EXERCISE DIRECTIONS »
Write out all the data again, exactly as shown.

[Collected data entries]
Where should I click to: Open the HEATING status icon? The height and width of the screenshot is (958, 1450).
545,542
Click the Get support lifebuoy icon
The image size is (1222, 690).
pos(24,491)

RESULT BELOW »
Where should I click to: Open the HEATING status icon? The height and width of the screenshot is (958, 1450).
545,542
Click the Get support lifebuoy icon
The image size is (1222, 690).
pos(24,491)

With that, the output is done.